* [Requirement]: When you reach the line containing "Click the 30/10" in the entries below, repeat it and each line after it exactly until the entries end.

* [Information]:
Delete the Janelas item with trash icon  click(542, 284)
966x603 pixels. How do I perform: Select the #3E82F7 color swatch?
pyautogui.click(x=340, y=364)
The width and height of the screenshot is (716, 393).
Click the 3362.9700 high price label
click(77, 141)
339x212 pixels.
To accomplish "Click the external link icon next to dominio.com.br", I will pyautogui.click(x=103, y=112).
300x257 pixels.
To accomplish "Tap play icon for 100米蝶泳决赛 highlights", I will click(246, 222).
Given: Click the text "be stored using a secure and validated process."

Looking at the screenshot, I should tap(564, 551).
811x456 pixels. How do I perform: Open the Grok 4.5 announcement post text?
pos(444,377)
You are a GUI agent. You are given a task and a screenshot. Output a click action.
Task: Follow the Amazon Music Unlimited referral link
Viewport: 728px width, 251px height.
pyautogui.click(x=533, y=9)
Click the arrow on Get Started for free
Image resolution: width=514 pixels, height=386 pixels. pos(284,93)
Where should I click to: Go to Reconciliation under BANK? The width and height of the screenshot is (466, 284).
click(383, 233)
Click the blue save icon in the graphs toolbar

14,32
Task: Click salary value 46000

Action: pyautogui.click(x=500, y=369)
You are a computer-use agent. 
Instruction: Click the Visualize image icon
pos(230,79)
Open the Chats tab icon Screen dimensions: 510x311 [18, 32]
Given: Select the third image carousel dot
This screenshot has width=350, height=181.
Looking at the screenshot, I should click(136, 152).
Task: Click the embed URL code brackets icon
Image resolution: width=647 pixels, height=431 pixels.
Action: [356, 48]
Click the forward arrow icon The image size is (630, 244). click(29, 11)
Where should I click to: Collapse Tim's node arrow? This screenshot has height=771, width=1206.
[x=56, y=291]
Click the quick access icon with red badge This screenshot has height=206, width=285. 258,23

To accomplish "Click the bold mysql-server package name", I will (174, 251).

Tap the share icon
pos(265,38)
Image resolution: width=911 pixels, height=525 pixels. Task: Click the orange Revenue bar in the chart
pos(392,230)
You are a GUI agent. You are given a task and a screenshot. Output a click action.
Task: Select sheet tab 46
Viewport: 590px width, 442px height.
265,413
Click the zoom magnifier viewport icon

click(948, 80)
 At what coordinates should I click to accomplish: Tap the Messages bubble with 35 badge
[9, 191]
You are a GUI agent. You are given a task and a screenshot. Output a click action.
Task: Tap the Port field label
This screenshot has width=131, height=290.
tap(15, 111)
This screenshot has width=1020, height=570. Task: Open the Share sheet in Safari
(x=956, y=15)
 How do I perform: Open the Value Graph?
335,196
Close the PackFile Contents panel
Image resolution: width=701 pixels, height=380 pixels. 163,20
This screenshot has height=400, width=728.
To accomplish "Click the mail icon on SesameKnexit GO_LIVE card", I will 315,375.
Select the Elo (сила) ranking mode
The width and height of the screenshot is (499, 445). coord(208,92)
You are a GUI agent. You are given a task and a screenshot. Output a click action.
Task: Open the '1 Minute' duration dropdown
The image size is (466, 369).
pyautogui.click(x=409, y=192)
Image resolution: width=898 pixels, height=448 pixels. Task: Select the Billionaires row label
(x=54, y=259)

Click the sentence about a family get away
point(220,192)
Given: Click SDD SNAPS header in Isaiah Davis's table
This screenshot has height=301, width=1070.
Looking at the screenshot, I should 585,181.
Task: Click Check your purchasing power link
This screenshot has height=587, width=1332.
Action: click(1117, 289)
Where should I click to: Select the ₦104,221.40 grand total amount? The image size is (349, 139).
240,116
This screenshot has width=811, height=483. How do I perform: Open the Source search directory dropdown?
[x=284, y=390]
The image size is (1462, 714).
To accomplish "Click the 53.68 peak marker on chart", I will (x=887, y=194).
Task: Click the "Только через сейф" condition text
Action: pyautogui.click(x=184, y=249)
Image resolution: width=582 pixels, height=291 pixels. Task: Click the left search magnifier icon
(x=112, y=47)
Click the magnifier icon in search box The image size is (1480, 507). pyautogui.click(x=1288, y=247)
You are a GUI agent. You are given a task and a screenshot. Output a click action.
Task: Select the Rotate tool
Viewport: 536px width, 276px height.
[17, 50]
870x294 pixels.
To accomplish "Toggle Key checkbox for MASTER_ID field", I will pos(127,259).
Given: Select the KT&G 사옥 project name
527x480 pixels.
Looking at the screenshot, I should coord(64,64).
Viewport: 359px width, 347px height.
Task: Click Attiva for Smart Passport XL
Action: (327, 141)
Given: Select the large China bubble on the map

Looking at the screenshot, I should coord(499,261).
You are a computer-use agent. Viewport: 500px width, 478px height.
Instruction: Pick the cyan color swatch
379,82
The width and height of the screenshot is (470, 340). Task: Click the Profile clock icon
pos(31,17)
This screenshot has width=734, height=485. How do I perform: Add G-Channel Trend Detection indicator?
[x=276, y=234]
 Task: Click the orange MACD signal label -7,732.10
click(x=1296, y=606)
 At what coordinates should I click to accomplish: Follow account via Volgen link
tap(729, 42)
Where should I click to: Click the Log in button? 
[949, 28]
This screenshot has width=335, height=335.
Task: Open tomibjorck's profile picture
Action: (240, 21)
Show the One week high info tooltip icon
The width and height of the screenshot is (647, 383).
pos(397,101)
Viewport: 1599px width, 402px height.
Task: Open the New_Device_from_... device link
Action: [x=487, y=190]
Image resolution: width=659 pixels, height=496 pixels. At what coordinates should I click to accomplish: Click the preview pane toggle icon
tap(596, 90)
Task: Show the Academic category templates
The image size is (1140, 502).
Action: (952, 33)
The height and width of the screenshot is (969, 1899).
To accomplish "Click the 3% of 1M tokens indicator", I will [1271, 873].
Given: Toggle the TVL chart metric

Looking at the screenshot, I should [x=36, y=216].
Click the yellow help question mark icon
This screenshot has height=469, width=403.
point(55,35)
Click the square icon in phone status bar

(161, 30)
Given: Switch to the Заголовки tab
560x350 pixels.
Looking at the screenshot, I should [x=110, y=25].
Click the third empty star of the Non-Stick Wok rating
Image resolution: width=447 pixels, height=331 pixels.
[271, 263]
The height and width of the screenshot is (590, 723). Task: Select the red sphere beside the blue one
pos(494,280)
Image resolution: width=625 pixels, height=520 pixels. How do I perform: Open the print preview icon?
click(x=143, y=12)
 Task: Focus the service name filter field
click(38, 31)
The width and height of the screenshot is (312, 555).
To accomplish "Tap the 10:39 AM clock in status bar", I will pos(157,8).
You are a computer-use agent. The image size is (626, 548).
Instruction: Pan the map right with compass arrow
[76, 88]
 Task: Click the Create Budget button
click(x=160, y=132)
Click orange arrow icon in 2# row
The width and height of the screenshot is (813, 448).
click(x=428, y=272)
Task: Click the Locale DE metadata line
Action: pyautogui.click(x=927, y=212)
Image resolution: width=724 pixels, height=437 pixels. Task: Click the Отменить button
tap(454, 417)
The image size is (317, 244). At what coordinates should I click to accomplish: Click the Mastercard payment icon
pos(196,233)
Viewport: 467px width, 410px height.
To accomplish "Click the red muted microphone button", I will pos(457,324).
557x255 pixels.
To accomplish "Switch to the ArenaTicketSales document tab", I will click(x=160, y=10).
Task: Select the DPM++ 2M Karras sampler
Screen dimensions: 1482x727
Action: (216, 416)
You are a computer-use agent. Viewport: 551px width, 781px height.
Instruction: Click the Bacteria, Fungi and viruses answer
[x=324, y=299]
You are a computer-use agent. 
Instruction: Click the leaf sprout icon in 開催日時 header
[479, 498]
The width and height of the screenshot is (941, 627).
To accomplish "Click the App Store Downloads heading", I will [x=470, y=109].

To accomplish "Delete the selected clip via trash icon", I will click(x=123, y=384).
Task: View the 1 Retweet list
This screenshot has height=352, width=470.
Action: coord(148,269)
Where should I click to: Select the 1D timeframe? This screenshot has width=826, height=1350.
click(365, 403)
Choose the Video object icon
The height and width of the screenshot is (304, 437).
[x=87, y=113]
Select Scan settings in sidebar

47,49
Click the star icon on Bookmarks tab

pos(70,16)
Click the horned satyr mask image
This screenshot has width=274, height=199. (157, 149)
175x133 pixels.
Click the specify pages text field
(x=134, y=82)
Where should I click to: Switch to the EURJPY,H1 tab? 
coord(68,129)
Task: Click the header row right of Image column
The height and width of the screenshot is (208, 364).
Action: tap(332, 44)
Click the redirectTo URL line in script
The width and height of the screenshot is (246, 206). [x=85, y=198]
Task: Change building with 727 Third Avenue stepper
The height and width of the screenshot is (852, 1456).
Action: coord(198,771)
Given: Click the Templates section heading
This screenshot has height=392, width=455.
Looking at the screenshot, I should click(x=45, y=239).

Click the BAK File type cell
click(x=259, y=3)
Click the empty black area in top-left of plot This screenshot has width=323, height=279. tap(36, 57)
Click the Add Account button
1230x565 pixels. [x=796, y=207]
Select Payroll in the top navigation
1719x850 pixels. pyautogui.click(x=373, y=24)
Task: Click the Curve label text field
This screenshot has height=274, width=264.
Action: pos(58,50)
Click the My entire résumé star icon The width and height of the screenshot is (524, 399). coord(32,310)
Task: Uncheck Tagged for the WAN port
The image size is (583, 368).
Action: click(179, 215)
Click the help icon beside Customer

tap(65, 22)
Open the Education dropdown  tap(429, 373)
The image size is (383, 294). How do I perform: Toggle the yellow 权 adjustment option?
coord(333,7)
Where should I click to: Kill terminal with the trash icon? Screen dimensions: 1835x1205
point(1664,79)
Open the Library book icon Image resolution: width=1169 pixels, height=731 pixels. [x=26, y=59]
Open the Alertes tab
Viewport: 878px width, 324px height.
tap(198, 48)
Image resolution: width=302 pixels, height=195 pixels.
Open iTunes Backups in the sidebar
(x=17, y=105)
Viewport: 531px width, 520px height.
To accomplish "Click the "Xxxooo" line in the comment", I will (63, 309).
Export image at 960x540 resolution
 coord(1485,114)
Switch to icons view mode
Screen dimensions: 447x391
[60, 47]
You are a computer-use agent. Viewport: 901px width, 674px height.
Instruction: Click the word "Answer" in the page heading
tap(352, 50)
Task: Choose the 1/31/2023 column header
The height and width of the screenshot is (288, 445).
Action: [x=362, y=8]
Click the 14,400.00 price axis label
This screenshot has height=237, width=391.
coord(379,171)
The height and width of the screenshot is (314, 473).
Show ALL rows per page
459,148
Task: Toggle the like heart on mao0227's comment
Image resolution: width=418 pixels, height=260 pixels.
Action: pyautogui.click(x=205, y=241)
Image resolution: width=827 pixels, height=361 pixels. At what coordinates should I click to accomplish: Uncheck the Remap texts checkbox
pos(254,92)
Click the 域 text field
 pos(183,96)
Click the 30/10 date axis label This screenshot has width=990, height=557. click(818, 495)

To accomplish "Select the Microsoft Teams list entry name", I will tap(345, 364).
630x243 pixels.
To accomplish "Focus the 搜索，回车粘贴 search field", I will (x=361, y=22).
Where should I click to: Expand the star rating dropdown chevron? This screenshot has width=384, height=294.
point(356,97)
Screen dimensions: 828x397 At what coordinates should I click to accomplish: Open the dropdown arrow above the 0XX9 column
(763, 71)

* [Answer to the exercise]:
Click the 30/10 date axis label This screenshot has width=990, height=557. click(818, 495)

To accomplish "Select the Microsoft Teams list entry name", I will tap(345, 364).
630x243 pixels.
To accomplish "Focus the 搜索，回车粘贴 search field", I will (x=361, y=22).
Where should I click to: Expand the star rating dropdown chevron? This screenshot has width=384, height=294.
point(356,97)
Screen dimensions: 828x397 At what coordinates should I click to accomplish: Open the dropdown arrow above the 0XX9 column
(763, 71)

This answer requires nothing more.